Reading extracts from the SNP conference brought to mind The New Seekers.
Instead of hearing Sturgeon’s voice assuring us independence will be wonderful, the lyric to I’d Like to Teach the World to Sing got stuck in my head.
Imagine Shona Robison singing “in perfect harmony”, Michael Russell strumming a guitar as he intones: “I’d like to build a world a home, and furnish it with love”, before Angus Robertson reaches for a bottle of Coca-Cola, takes a sip, then sings about apple trees and honey bees and snow white turtle doves.
The song was famously used by Coke for an advert in the 1970s.
We know why Coke makes you happy. It’s the trowel of sugar dissolved in every bottle.
Quite why the promise of independence does remains a mystery. Is it Cola or Kool Aid, hope or delusion?
It doesn’t really matter. There’s no opposition and no chance of indyref2.
We might as well be in a TV advert for all the chance of reality denting the SNP’s hold on government. Which is why it would be an ideal time to pitch a more credible version of independence.
Speeches light on practicalities
Here is part of Shona Robison’s speech to conference:
“I want our national parliament to have the powers to tackle the drivers of child poverty. I want our parliament to be able to raise the minimum wage to the real living wage and stop insecure employment.”
All admirable ambitions, but no explanation of the causal link between independence and these policies. Instead we get airy assertion.
Nicola Sturgeon’s speech included this:
“Independence works. Our neighbours in north-west Europe are wealthier than the UK. All of them.
“They are more equal than the UK. They have lower levels of poverty. They have higher productivity, which drives better living standards.”
The SNP leader is referring to a piece of research, commissioned by the party from the House of Commons Library, which simply ranks nations by a single measure from the International Monetary Fund.
As political shrapnel, it’s OK. But as proof of a causal link between independence and the scandi nirvana imagined by Robison, it is useless.
"For countries of Scotland’s size, independence works"

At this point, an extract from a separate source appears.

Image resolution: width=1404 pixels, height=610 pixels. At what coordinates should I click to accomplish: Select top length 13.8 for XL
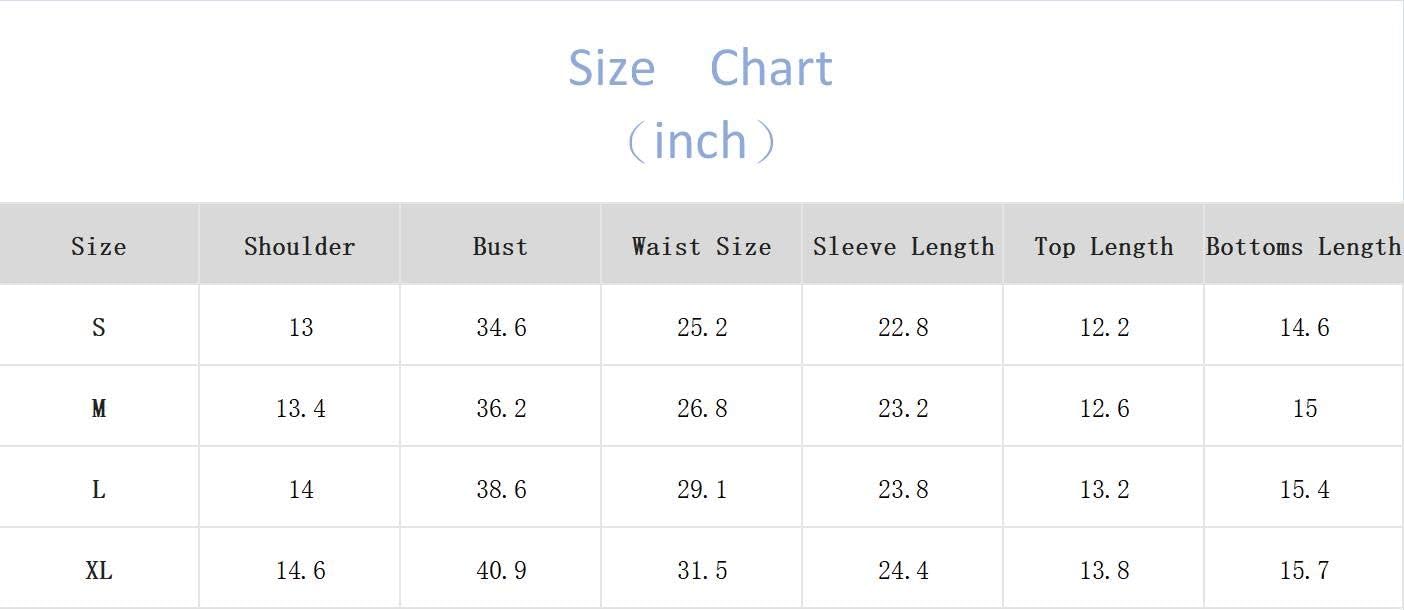tap(1104, 570)
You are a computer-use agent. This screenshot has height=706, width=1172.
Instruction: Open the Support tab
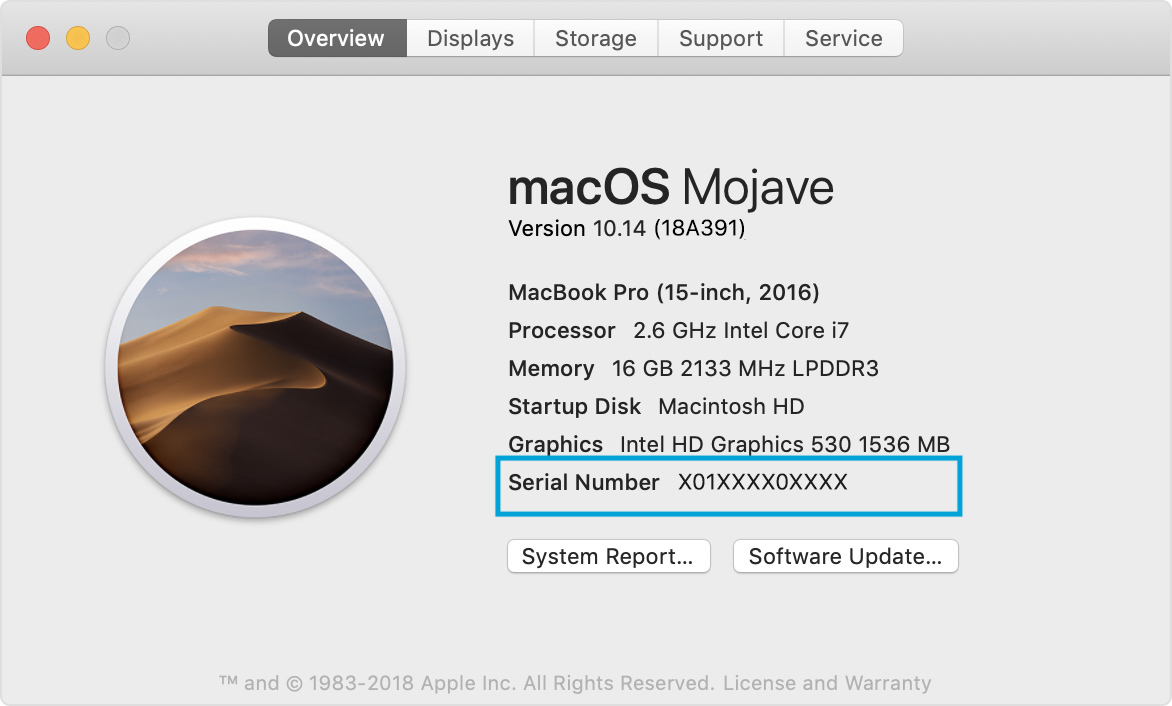point(720,38)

Scottish First Minister Nicola Sturgeon tells the SNP conference that "democracy must and democracy will prevail" as she makes case for indyref2 https://t.co/qqWTBHSNor pic.twitter.com/Hym7nl5aQZ
— BBC Politics (@BBCPolitics) September 13, 2021
Norway is richer per head because of oil.

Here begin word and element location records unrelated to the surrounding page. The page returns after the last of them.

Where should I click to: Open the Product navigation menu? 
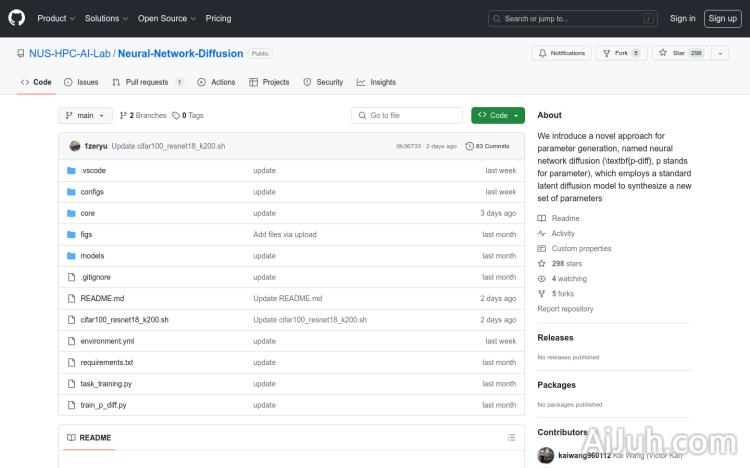pyautogui.click(x=55, y=18)
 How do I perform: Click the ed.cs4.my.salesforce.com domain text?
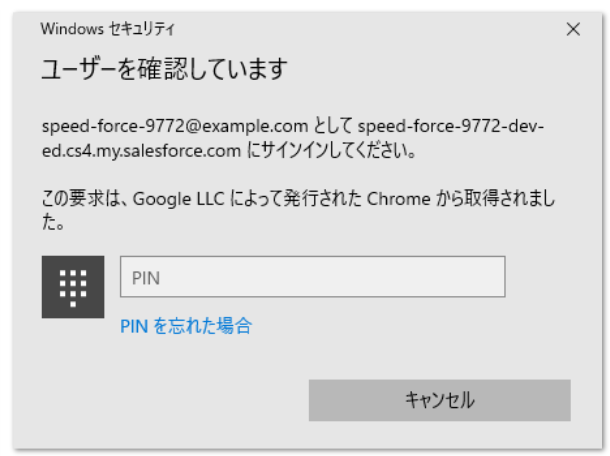pos(142,151)
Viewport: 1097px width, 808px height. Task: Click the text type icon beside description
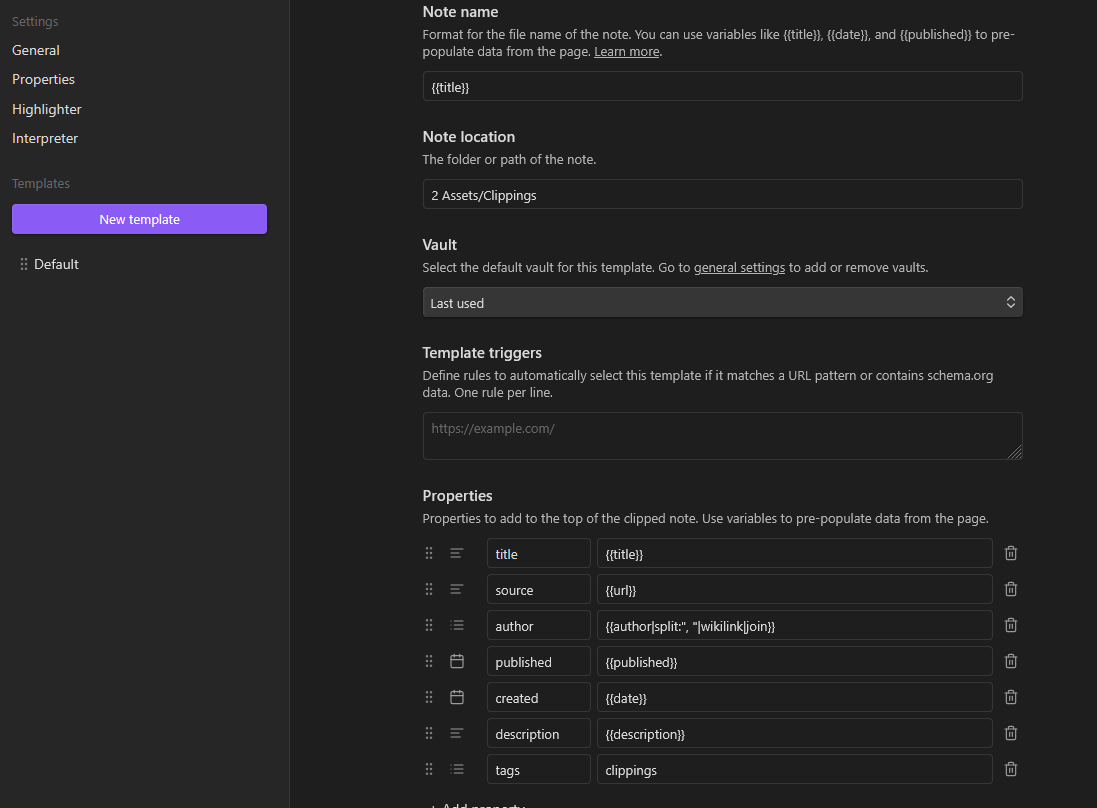coord(457,732)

Ireland and Luxembourg are richer because of a statistical twist which attributes tax dodging corporation wealth to low tax regimes.

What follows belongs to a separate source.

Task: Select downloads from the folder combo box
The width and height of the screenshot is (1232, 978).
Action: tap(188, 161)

Germany is richer because it makes lots of stuff.
SNP strangely silent on proper policy
What’s odd is that proper research by an independent and highly regarded institution supports a more sensible version of Scottish independence. No snow white turtle doves, just hard work and pragmatism.
“None of this means that Scotland cannot afford to be independent, nor that there aren’t a range of opportunities for better policy to improve performance and better address Scottish needs and preferences.
“If such policies can be developed and implemented, this might in the longer-term allow more to be spent on public services and more to be kept in Scottish people’s pockets.”
That is from the Institute for Fiscal Studies.
Most UK politicians would give their eye tooth for such unequivocal support. The SNP, usually so keen on outside affirmation, never mention it. The reason? Policy is not the SNP’s strong suit.
SNP has yet to act on its own reforms
In 2010 the nationalist government set up the Christie Commission to investigate how Scotland could be reformed to better serve its people.
Ten years later, virtually nothing has been done to deliver its recommendations.
“The SNP keeps clear blue water between them and the Tories, while sucking the words from Labour’s mouth
This prompted the auditor general to say recently: “Christie set out an agenda to put people at the heart of public services… But audit work consistently shows a gap between policy ambitions and delivery on the ground.”
Rhetorically, the SNP have established their brand of independence as big state, welfare heavy. It keeps clear blue water between them and the Tories, while sucking the words from Labour’s mouth.
The problem is that they won’t deliver it now, with the powers they have. And they won’t show how it will be delivered post-independence. This creates a huge credibility gap.
At a time when public spending and debt is at a record high and the UK prime minister is actually raising taxes, the SNP approach looks alarmingly casual.
Further, it ignores the party’s own Growth Commission which accepted the broad principle that Scotland benefited from a cash transfer from southern England. Not by as much as Wales or Northern Ireland, but still by around £2,500 per person.
Same old song from SNP leadership
What’s changed since the last independence white paper is this: the SNP accept Scotland is in debt to a dramatic point while pledging spending of a much higher level.
Previously they did not acknowledge the former, while being vague on the latter.
The elastic band of economic figures is being pulled from both ends. This is the ideal time to pitch a more prosaic and plausible version of Scottish independence.
The SNP conference showed the leadership have no appetite for that hard work.
It showed Scotland that senior Nats are happy with the old songs, not fit for new challenges.